Two, and the one I'm leaning toward is that he sees himself falling deeper and deeper into the abyss that is depression. I can feel it. And my instincts never fail.

"Devin." I'm by his side in seconds, covering the cellphone before he gets a chance to make a call. His back rises and falls as he stands to his full height, towering over me.

"Go downstairs, Genevieve. Your apartment's a mess." It's no lie that my old apartment is a haunting mess. A hoarder's paradise, to be honest.

Since the two weeks that I've moved in with Devin, I have been using the downstairs apartment as storage. It still looks the same as before, minus my clothes, Angie, and with piles of moving boxes.

Yes, there's still lots to be done and I should've finished packing everything a while back. But a shirtless, sweaty Devin made it impossible for us to finish cleaning up. We mostly ended earlier than usual making out on the bed until the morning. That's why it's taken me two weeks to move out and it'll probably take me a few more days still. However, I'm not leaving Devin to mourn alone.

I wish I would've had a shoulder to cry on when Jess died. I wish someone would have told me it will be okay. That now I have another angel watching over me. That she's in a better place, she's happy now and with the baby she lost.
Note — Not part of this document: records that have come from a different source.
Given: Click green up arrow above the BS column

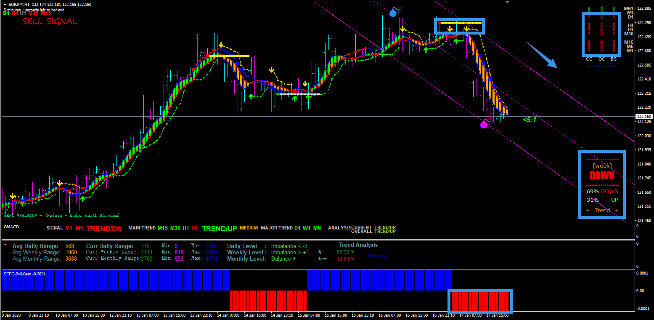Looking at the screenshot, I should [614, 8].
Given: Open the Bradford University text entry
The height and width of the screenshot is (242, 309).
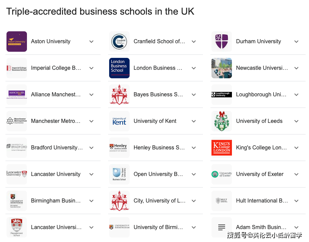Looking at the screenshot, I should (57, 148).
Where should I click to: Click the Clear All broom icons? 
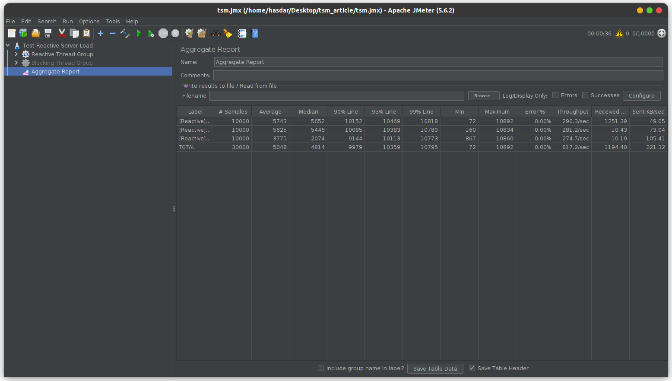point(201,33)
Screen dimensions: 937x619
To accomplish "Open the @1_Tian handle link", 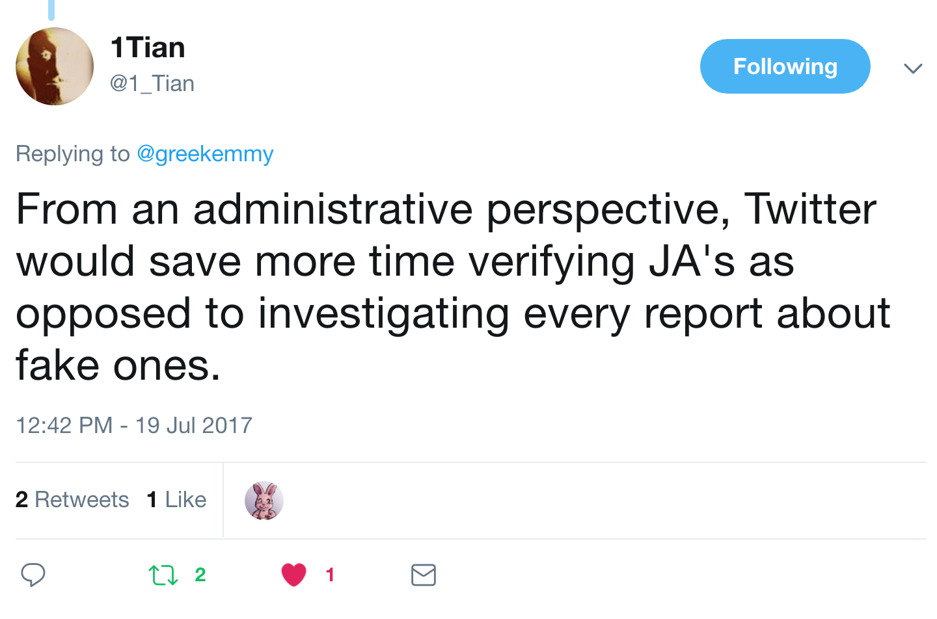I will [152, 84].
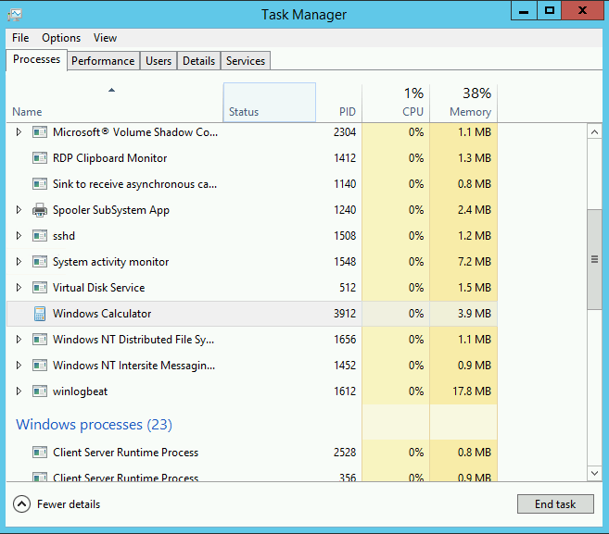Expand the System activity monitor process
609x534 pixels.
pyautogui.click(x=19, y=262)
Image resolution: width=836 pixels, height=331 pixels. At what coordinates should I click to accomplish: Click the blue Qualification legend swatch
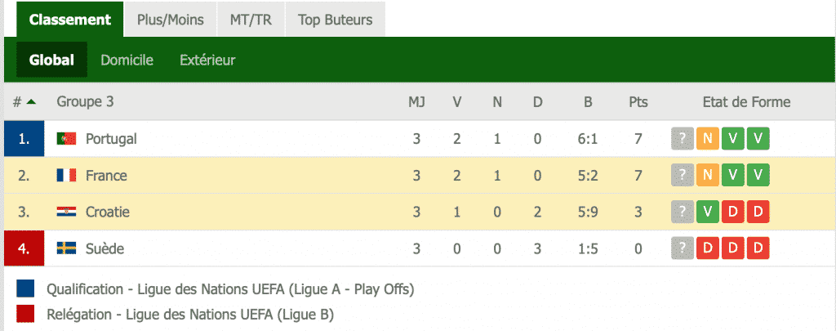25,289
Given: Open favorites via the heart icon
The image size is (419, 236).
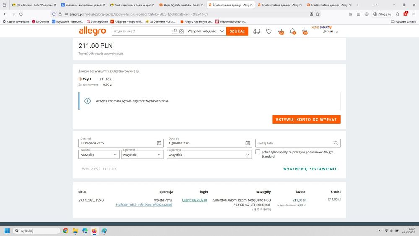Looking at the screenshot, I should (x=269, y=31).
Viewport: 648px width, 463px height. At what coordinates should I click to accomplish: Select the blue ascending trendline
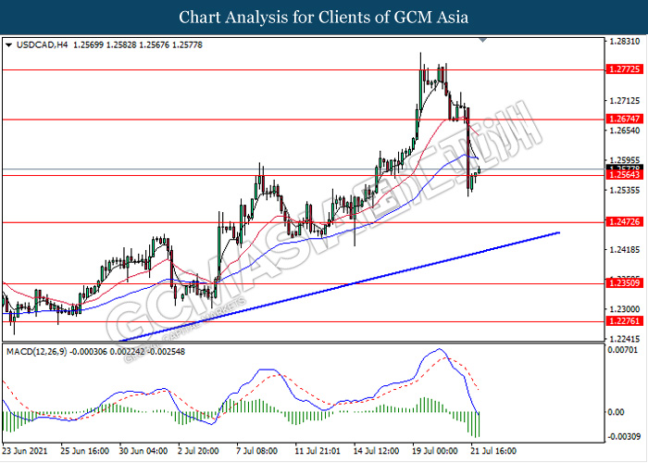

My mother had my father, and my father had my mother. They woke up and went to sleep in the same bed, holding and coping together. I woke up and slept alone in the same room my sister died in. I won't do the same to Devin. He might say he needs time alone, but I won't go downstairs unless I'm sure he'll be okay. Right now, I'm not sure. Not at all.

"What did the email say?"

"The funeral's in two days." He palms his eyes. "Uncle Perry wants me to go."

"Will you?" I ask, uncertain.

According to him, and pretty much everyone in his family, Devin's paternal family was never a part of his life or his sisters'. I wouldn't be surprised if his sisters don't attend the funeral, and I wouldn't be surprised if Devin does go.

He's the sweetest, most caring person I've ever met. He has a beautiful soul and there's not a day that goes by that I don't thank God for bringing him into my life.

It wasn't until I met him that I noticed how empty my life was before him. How dull and unfulfilling it was. Now, with him, it feels right. It feels like forever. Like I have finally found my home.

He nods, though faintly. I can already see him closing in on himself, going into his own head.

When Jess died, I didn't feel her death until days later. I cried because I knew I'd never see her again, but I didn't understand the extent grief has until much later. It's like a rubber band, weakening the farther it stretches. Once it snaps, it can move forward or backfire, hit you straight in the face, leaving a visible scar.

As I stayed up all night reading the Bible, I waited for Jess to complain about the light, but she never did. When I took my sweet time taking a shower and no one came rushing me out, that's when her presence was missed most. All of the sudden, the things I hated most about her were the ones I missed the most.

I all but pray Devin's rubber band doesn't backfire, not when we've come so far, not when we're finally moving forward, seeing the sun glowing in the horizon, saying goodbye to darkness.

I hope everything we said in Dr. Reign's office wasn't hypothetical talk. I hope we can have a conversation about what's happening now and what can happen in the future. So, I'm going to stop freaking out because I know how much it stresses him out.

"Yes. I just want to see if my sisters got the same email and if they're going, too. You should go now before it turns dark soon." He still avoids my eyes.

Come on, Devin. Let me see you.

"Please, don't shut me out," I whisper.

In and out he breathes, attempting to cool his emotions. "I'm not. I just need to mourn the life of the only person who stood up for me when no one else did."

Getting in front of him, I wrap my arms around him and bring his torso close to mine, trying my hardest to squeeze all the pain out of him.

"I love you. You know that, right?" He nods and I decide to give him some space. "Call me if you need anything, okay?"

"I will," he says, kissing my forehead. I close my eyes and breathe in his scent, imprinting it further into my memory.

When I hear him on the phone with Camila, I reach for my keys and head downstairs.